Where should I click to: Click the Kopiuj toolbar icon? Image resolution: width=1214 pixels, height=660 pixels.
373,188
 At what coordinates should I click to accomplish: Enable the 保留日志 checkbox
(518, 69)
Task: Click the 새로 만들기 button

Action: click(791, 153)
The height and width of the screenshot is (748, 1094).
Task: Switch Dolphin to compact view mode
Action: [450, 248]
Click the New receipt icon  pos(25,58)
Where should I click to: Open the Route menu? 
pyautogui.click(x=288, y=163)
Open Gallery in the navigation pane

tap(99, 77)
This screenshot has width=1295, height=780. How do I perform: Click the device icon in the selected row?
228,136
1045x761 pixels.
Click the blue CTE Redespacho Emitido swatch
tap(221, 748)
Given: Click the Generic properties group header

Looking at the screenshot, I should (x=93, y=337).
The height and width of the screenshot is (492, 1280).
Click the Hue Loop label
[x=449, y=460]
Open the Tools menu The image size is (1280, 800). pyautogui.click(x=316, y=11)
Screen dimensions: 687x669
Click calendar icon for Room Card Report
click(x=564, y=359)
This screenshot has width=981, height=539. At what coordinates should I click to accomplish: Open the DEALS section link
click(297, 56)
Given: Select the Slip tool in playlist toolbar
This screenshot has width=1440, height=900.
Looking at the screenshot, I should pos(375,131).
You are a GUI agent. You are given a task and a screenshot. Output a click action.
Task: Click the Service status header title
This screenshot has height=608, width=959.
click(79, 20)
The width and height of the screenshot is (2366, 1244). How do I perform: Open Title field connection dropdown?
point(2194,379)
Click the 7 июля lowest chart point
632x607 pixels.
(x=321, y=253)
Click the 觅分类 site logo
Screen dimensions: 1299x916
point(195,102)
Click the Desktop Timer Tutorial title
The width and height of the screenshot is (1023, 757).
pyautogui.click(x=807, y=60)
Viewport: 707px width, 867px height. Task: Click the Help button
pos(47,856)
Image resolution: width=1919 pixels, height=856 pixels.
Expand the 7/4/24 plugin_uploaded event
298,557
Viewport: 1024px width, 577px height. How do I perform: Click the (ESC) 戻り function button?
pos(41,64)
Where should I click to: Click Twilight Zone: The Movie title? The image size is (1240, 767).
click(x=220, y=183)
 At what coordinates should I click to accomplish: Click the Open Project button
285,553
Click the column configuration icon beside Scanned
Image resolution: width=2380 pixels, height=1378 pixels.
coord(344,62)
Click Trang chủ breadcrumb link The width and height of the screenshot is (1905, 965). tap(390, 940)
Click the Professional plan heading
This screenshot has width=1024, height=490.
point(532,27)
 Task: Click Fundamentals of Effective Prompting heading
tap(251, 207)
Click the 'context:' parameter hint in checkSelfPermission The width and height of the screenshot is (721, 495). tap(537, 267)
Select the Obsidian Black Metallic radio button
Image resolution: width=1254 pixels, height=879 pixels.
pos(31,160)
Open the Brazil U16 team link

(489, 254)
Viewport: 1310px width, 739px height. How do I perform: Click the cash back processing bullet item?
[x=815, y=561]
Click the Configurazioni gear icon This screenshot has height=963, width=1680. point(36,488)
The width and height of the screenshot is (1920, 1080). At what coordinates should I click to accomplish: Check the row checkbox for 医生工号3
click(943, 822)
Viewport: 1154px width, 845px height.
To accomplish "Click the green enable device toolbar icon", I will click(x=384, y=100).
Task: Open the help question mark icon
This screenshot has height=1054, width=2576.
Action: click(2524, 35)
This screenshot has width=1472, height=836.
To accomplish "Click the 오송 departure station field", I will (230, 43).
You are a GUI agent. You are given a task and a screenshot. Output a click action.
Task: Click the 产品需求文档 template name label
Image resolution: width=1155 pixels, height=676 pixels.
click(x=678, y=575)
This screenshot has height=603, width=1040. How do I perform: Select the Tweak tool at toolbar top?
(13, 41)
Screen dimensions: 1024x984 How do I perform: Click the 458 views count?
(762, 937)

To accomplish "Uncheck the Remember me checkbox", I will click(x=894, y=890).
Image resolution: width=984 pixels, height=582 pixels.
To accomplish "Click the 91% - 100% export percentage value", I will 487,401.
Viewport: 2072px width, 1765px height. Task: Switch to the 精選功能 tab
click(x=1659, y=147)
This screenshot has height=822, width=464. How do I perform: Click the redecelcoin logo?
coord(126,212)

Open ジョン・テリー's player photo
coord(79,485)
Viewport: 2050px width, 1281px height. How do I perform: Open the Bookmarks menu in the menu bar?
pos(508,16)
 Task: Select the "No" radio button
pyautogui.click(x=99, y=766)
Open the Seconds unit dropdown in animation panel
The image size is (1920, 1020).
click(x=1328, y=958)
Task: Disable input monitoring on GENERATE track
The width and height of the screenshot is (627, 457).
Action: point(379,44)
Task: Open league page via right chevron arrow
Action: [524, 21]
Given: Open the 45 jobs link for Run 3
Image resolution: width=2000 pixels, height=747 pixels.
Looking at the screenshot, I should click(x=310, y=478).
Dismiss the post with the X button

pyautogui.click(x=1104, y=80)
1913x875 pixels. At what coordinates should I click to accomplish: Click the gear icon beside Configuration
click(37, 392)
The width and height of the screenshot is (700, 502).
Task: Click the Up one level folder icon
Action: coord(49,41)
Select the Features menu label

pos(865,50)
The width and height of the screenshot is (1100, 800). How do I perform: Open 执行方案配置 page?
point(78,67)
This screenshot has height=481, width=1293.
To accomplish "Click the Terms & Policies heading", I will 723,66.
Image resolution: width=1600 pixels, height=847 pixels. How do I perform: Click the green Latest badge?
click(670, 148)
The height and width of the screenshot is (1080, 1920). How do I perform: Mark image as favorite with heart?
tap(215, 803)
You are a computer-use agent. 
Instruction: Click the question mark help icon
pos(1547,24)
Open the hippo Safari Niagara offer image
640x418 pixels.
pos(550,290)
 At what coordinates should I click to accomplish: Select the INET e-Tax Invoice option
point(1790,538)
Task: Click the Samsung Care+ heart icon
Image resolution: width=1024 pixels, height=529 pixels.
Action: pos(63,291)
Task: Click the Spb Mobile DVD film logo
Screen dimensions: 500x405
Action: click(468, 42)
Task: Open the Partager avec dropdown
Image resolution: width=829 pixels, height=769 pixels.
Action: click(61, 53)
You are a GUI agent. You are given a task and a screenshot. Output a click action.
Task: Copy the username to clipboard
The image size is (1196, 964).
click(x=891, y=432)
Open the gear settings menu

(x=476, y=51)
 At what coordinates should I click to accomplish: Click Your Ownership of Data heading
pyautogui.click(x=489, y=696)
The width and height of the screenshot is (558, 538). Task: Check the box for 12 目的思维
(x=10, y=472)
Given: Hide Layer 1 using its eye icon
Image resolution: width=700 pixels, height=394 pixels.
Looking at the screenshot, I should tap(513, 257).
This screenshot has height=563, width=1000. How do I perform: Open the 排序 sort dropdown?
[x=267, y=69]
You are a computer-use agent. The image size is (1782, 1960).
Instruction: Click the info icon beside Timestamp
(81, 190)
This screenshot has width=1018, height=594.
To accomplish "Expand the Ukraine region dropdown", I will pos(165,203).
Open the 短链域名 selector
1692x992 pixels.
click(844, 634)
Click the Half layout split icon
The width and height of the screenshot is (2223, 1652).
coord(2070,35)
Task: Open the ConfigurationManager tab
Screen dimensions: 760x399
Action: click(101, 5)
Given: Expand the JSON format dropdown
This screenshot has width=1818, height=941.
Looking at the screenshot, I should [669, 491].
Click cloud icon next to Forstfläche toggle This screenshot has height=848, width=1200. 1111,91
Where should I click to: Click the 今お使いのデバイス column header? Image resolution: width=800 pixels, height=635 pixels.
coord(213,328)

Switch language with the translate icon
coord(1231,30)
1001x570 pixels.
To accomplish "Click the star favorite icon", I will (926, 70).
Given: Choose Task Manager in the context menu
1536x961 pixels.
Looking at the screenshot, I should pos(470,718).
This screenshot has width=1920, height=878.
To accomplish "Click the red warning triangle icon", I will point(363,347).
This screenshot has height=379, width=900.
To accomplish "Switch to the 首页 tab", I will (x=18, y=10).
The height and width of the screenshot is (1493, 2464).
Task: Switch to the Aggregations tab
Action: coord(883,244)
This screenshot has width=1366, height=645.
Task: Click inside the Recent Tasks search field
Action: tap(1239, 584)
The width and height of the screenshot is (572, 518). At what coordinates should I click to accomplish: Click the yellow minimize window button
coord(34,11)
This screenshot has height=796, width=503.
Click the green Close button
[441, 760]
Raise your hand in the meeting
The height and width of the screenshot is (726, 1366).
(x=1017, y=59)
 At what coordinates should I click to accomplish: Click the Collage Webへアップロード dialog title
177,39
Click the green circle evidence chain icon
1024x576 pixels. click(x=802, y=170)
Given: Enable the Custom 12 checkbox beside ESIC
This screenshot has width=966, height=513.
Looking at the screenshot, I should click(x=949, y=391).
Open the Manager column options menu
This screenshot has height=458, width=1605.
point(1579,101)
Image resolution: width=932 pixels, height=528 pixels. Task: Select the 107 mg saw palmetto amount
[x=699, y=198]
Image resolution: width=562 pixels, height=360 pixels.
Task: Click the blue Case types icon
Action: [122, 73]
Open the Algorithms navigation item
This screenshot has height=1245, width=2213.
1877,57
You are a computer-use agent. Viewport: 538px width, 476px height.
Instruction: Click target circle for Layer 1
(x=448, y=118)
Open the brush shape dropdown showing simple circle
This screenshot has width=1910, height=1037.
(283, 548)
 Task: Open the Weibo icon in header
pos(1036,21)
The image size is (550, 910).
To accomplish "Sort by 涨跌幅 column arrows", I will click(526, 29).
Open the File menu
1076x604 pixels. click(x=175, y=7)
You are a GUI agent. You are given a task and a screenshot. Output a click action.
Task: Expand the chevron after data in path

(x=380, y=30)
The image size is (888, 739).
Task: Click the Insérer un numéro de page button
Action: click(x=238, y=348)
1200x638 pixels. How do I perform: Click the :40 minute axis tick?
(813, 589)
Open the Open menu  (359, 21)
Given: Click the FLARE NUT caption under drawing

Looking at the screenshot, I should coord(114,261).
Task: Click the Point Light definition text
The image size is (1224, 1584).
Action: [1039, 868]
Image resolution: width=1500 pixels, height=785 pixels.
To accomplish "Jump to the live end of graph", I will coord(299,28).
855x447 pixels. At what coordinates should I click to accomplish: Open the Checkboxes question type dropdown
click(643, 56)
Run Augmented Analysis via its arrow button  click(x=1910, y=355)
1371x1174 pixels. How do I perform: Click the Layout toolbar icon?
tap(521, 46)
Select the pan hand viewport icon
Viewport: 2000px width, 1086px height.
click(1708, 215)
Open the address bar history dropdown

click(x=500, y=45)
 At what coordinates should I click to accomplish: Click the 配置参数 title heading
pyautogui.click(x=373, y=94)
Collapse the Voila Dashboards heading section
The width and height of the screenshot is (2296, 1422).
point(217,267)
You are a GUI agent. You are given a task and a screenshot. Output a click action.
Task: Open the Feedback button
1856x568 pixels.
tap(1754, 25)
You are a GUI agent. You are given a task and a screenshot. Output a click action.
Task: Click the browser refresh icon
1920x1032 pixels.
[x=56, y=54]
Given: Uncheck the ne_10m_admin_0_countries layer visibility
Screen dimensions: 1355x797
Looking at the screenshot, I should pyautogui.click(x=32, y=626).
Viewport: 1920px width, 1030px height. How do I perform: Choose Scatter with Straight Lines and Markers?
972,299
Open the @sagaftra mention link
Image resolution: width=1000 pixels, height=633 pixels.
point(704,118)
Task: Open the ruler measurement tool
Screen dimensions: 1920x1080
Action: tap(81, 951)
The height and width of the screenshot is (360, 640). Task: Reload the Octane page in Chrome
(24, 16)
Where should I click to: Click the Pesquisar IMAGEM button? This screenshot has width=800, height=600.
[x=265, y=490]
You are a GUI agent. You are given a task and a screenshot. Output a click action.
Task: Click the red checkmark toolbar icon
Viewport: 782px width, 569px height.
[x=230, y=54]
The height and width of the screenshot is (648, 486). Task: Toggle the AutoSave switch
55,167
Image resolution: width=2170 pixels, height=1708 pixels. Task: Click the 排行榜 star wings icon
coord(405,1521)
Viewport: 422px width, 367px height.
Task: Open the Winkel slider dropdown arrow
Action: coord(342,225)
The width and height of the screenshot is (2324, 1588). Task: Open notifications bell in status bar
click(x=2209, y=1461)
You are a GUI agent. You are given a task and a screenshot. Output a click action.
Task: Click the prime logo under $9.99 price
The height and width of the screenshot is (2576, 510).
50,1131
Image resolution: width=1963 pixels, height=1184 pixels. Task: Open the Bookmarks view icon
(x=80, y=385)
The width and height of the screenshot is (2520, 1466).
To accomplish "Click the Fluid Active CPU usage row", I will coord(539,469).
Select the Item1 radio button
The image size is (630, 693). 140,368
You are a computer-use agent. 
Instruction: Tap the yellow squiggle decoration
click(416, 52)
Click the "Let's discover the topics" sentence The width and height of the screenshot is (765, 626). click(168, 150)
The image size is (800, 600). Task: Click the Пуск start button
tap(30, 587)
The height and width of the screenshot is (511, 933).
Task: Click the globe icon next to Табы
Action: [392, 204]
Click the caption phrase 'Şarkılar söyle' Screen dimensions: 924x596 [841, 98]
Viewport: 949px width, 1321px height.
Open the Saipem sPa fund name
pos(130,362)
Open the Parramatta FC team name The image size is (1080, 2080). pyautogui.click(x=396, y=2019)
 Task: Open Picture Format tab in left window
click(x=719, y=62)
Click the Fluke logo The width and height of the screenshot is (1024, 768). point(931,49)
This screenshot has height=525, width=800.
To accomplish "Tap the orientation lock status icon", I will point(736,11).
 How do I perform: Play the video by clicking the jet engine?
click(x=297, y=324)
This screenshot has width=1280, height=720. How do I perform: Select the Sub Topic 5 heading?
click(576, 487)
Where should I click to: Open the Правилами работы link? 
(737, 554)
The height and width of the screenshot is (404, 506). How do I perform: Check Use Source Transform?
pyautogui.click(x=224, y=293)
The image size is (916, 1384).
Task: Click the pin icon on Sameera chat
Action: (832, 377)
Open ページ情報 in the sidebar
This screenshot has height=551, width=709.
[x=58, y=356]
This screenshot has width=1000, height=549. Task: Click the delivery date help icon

.....

[WORK TO COMPLETE] Rewrite everything from the line containing "626). click(168, 150)" down to the end of the records as a Markdown table with the columns "No." and "Text", numbering each row and omitting blank lines.

[RESULT FOR THIS TASK]
| No. | Text |
|---|---|
| 1 | Click the "Let's discover the topics" sentence The width and height of the screenshot is (765, 626). click(168, 150) |
| 2 | The image size is (800, 600). Task: Click the Пуск start button |
| 3 | tap(30, 587) |
| 4 | The height and width of the screenshot is (511, 933). |
| 5 | Task: Click the globe icon next to Табы |
| 6 | Action: [392, 204] |
| 7 | Click the caption phrase 'Şarkılar söyle' Screen dimensions: 924x596 [841, 98] |
| 8 | Viewport: 949px width, 1321px height. |
| 9 | Open the Saipem sPa fund name |
| 10 | pos(130,362) |
| 11 | Open the Parramatta FC team name The image size is (1080, 2080). pyautogui.click(x=396, y=2019) |
| 12 |  Task: Open Picture Format tab in left window |
| 13 | click(x=719, y=62) |
| 14 | Click the Fluke logo The width and height of the screenshot is (1024, 768). point(931,49) |
| 15 | This screenshot has height=525, width=800. |
| 16 | To accomplish "Tap the orientation lock status icon", I will point(736,11). |
| 17 |  How do I perform: Play the video by clicking the jet engine? |
| 18 | click(x=297, y=324) |
| 19 | This screenshot has width=1280, height=720. How do I perform: Select the Sub Topic 5 heading? |
| 20 | click(576, 487) |
| 21 | Where should I click to: Open the Правилами работы link?  |
| 22 | (737, 554) |
| 23 | The height and width of the screenshot is (404, 506). How do I perform: Check Use Source Transform? |
| 24 | pyautogui.click(x=224, y=293) |
| 25 | The image size is (916, 1384). |
| 26 | Task: Click the pin icon on Sameera chat |
| 27 | Action: (832, 377) |
| 28 | Open ページ情報 in the sidebar |
| 29 | This screenshot has height=551, width=709. |
| 30 | [x=58, y=356] |
| 31 | This screenshot has width=1000, height=549. Task: Click the delivery date help icon |